Fighting cancer on new fronts

Ireland can feel proud that, this weekend 20 years ago, it enacted, to the surprise of nearly everyone, the world’s first ban on smoking in bars, restaurants, and workplaces.

The effectiveness of the restriction, and the willingness of the vast majority of the population to observe it, was arguably the greatest public-health achievement in the history of the State. 

Ireland was followed by Norway, Sweden, Britain, New Zealand, France, Italy, India, and 11 German states. 

Now, more than 70 countries ban smoking at work and in public places.

Micheál Martin, then minister for health, made his mark as a future leader by spearheading the campaign. 

Dealing with smoking, and the opposition of Big Tobacco, was, he said, “a no-brainer. You actually have an obligation”.

Health Minister Micheál Martin with the no smoking sign he carries around in the boot of his car. Picture: Gavin Browne
Health Minister Micheál Martin with the no smoking sign he carries around in the boot of his car. Picture: Gavin Browne

While the war against cancer was aided hugely by the prohibition, challenges arise on other fronts. 

As we reported on Saturday, 50% of the population of Ireland — those without health insurance — are unable to access the cutting-edge cancer treatments that are available to private patients.

All the main insurance companies have committed to making oncology drugs available to patients and hospitals in the private sector as soon as they are approved by the European Medicines Agency, but public-procurement processes are much slower.

This two-tier system allows innate advantage to private health providers and reminds us that the fight against pernicious disease can take many forms.

Louis Gossett Jr

The passing of the veteran actor Louis Gossett Jr, at the age of 87, breaks a final link with a generation of trailblazing African Americans who redefined Hollywood, and created a new sense of what it was to be black and male in the US.

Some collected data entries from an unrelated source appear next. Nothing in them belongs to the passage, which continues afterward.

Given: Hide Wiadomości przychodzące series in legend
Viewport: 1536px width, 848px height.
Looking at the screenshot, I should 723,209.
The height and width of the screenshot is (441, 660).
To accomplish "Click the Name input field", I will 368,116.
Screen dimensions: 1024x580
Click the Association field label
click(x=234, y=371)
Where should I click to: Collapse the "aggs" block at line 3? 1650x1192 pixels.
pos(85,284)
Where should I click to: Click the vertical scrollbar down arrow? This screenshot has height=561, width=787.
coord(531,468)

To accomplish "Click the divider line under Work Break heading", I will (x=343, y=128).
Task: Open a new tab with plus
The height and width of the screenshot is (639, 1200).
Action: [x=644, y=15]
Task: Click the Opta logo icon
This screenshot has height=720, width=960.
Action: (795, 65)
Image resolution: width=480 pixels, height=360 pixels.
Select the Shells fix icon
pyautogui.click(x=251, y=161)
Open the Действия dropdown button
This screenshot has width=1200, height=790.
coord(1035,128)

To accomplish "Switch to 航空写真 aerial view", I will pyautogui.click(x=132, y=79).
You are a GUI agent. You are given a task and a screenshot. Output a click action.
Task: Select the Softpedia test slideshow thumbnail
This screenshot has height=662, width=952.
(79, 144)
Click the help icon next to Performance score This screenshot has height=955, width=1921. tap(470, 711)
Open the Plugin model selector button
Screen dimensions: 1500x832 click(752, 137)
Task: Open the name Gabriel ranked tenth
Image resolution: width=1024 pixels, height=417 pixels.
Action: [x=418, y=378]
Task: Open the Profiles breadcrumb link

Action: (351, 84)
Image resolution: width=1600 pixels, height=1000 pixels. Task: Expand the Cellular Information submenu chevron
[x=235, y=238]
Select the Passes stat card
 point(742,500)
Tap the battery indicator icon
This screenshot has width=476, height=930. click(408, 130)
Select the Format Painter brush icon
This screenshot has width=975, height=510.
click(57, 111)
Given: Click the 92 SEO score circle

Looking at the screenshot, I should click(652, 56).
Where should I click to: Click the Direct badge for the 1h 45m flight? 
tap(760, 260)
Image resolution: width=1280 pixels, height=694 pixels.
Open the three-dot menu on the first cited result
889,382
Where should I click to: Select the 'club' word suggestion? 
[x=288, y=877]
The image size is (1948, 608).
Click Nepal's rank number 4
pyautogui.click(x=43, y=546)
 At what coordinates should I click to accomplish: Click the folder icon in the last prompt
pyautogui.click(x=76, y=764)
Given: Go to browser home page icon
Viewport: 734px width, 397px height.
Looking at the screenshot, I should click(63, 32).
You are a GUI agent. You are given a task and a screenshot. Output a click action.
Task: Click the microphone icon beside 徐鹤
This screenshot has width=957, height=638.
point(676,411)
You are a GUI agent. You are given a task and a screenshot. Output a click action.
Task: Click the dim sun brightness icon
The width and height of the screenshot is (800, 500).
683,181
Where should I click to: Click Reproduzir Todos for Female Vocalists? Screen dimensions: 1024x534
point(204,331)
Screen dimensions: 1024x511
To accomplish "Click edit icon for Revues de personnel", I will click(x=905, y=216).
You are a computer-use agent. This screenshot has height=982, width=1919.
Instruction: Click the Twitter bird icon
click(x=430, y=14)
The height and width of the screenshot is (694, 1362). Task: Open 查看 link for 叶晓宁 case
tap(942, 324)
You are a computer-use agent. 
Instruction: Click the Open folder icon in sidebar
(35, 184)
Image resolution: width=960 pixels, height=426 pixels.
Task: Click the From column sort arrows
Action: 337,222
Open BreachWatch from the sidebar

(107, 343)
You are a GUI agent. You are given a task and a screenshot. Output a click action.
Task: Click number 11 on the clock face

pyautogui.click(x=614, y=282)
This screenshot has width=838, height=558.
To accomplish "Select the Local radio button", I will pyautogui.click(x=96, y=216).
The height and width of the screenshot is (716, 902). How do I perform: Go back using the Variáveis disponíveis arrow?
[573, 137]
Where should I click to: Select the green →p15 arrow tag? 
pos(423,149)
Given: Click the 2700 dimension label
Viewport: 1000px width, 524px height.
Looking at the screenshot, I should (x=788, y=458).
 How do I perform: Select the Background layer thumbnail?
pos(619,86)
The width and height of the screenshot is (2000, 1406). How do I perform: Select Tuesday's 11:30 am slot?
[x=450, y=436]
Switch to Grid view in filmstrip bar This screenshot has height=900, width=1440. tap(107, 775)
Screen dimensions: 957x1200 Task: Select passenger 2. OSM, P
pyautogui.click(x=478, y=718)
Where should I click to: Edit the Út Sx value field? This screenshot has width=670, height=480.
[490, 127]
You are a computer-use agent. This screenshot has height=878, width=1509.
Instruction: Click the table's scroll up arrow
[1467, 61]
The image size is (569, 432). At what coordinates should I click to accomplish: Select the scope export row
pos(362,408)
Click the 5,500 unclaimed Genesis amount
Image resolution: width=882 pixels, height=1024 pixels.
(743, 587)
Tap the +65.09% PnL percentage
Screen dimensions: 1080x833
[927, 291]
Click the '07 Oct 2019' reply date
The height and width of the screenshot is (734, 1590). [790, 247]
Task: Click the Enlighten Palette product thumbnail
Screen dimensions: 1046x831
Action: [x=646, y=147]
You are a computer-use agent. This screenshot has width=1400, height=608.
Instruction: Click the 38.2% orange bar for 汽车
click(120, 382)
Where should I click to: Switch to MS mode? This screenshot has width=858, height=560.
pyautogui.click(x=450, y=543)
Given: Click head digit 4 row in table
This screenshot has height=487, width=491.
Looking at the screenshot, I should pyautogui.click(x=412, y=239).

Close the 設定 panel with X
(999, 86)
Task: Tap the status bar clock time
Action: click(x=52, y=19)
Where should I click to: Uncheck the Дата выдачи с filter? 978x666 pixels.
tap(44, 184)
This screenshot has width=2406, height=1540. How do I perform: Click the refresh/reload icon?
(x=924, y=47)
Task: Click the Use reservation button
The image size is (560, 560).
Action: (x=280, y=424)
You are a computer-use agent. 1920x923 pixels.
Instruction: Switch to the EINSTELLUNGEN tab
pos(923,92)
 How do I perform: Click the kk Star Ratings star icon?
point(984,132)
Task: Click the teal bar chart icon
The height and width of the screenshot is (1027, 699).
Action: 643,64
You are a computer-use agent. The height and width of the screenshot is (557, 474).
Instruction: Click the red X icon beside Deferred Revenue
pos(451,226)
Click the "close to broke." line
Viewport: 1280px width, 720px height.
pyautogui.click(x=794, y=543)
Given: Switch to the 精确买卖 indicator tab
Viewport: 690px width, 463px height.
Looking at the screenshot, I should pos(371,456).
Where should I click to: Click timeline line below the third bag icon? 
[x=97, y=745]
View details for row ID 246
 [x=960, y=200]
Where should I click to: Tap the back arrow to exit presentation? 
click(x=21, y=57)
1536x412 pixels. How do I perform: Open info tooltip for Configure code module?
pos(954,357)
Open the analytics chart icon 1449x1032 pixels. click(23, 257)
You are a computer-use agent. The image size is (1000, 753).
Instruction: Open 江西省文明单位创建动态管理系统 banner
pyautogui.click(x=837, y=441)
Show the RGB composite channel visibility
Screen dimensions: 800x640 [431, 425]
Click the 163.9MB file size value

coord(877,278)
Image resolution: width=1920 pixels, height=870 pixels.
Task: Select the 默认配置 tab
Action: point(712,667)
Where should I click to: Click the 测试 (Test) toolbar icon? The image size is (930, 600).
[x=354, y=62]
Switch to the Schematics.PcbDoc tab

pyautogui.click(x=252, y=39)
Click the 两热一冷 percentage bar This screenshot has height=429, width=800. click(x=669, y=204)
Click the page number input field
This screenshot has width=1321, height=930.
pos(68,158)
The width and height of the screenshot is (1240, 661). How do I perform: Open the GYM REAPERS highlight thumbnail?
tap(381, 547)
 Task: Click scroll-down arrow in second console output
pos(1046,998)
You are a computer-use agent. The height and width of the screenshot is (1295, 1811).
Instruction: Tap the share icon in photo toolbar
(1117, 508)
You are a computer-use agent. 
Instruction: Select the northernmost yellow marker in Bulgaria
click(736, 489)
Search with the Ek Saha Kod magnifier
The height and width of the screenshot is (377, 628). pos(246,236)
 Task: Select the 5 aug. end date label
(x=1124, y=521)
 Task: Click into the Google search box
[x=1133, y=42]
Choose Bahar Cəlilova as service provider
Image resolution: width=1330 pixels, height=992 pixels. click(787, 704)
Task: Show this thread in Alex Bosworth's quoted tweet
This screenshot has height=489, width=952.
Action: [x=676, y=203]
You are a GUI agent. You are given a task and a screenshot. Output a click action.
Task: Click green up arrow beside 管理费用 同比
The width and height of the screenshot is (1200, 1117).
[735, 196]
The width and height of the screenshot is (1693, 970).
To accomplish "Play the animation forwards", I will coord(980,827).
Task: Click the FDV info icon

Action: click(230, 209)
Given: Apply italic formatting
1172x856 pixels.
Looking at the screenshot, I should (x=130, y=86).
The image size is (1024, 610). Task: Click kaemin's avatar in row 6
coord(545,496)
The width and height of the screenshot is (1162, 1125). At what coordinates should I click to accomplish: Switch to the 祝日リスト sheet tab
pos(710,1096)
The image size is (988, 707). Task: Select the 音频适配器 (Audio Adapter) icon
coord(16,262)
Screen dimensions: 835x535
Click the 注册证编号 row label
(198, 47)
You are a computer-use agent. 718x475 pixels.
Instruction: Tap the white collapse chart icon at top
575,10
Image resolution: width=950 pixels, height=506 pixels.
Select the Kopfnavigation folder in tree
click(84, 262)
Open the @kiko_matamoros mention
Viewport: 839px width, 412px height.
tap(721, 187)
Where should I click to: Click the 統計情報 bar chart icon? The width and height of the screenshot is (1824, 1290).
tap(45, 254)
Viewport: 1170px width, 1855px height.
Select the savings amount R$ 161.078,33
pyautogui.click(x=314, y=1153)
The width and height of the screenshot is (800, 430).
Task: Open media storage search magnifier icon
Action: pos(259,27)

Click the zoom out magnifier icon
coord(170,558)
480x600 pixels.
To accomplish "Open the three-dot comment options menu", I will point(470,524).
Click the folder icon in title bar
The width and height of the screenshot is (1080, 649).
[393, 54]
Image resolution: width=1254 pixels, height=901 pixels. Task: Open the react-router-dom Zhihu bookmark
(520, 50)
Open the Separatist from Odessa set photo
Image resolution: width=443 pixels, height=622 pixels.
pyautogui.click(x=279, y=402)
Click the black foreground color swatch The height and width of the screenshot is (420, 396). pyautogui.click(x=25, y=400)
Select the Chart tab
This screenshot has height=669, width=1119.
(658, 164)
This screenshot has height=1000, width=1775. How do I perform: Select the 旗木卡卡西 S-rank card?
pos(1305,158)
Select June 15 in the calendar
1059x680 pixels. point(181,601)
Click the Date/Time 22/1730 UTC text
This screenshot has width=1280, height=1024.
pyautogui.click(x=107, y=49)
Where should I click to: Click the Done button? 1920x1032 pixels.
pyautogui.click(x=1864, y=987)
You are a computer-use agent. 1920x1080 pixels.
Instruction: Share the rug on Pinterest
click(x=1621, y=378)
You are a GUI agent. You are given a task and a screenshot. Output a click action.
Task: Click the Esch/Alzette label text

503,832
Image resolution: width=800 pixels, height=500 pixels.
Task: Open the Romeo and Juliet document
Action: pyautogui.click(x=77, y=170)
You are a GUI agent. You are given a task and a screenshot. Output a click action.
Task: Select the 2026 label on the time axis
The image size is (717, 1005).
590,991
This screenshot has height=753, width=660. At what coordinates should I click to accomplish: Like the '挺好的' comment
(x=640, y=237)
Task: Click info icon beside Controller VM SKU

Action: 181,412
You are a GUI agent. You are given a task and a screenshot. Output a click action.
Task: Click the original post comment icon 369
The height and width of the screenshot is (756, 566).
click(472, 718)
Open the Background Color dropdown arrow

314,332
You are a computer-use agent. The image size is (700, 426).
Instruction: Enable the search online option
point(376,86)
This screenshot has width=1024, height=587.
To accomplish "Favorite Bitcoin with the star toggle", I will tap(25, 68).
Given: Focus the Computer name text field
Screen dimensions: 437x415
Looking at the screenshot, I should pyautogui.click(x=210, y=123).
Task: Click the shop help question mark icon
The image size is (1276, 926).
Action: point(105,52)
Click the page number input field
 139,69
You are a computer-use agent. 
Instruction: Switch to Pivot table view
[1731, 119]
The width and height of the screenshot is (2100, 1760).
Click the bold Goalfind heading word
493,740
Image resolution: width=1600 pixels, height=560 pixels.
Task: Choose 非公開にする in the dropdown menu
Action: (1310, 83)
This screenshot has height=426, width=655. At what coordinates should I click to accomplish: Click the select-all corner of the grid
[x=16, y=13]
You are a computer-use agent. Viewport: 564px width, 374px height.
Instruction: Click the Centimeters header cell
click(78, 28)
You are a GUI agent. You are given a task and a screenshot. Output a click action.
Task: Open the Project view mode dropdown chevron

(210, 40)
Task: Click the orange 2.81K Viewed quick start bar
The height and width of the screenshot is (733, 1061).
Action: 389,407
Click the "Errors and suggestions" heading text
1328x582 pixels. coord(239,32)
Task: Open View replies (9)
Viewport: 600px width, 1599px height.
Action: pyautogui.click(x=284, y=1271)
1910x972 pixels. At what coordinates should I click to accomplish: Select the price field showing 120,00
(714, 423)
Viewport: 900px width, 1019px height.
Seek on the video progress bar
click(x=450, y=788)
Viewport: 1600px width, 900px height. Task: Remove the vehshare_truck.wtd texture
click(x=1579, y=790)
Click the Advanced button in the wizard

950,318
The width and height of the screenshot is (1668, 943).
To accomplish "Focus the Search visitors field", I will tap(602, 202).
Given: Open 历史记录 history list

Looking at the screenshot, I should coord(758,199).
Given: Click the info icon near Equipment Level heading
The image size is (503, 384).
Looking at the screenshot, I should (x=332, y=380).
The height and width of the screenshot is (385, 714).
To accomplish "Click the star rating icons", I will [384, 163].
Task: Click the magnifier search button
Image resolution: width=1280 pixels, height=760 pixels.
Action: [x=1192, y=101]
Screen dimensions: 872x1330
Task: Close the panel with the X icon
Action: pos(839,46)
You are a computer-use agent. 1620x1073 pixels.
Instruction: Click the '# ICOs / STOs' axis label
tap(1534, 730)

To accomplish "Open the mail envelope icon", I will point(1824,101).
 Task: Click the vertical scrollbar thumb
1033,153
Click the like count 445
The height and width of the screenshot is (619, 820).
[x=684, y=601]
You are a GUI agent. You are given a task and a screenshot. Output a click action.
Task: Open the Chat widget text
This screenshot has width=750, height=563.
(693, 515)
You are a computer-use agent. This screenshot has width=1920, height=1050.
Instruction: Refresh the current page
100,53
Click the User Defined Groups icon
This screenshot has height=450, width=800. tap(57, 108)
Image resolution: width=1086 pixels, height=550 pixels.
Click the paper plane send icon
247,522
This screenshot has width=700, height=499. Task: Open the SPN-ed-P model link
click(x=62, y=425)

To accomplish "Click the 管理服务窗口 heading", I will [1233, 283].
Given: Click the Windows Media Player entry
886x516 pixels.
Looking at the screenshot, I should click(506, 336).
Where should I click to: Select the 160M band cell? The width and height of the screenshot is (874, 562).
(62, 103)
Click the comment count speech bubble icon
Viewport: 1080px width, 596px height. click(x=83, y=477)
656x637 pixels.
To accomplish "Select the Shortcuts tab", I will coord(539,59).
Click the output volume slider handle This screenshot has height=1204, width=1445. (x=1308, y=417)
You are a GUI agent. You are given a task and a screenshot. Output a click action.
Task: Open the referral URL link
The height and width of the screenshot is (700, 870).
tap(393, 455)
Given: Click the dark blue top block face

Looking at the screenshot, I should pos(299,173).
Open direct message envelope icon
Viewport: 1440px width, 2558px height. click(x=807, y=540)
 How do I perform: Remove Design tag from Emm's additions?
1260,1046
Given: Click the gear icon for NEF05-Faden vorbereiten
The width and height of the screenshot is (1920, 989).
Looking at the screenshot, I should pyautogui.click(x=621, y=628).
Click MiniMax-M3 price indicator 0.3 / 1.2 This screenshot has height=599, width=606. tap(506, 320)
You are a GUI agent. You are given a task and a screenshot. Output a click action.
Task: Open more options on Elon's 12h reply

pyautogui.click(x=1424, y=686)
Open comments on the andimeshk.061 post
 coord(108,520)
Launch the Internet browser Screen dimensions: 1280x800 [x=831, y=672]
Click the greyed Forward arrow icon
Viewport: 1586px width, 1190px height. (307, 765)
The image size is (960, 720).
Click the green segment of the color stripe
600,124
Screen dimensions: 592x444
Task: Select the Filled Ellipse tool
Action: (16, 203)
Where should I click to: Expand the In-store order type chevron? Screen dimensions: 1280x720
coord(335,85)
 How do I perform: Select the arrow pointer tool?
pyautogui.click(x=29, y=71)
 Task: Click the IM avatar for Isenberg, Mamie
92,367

Gossett won the Oscar for best supporting actor in 1982, nearly 20 years after Sidney Poitier won best actor for the now largely overlooked Lilies of the Field, a drama about immigrant nuns escaping the communism of east Berlin.

In An Officer and a Gentleman, Gossett, from Coney Island, played the ramrod-straight martinet Gunnery Sergeant Emil Foley, whose job was to find character flaws in applicants for aviation officer candidate school. 

Louis Gossett Jr's breakout role was as Fiddler in the groundbreaking ABC series Roots.Picture: Amy Sussman/Invision/AP, File
Louis Gossett Jr's breakout role was as Fiddler in the groundbreaking ABC series Roots.Picture: Amy Sussman/Invision/AP, File

His confrontation with Richard Gere produced one of the great martial arts fights in movie history and — spoiler alert — a happy ending.

Gossett appeared in more than 200 films and, standing dignified and tall at 6ft 4in, always caught the eye. 

His breakout role was as Fiddler in the groundbreaking ABC series Roots, set in the plantations of the Deep South.

He and Poitier opened a door through which went Denzel Washington, Morgan Freeman, Laurence Fishburne, Forest Whitaker, Will Smith, Michael K Williams, and a whole galaxy of stars.

To paraphrase the famous song from An Officer and a Gentleman, his most famous movie, Louis Gossett Jr was “up where he belongs” in the estimation of everyone.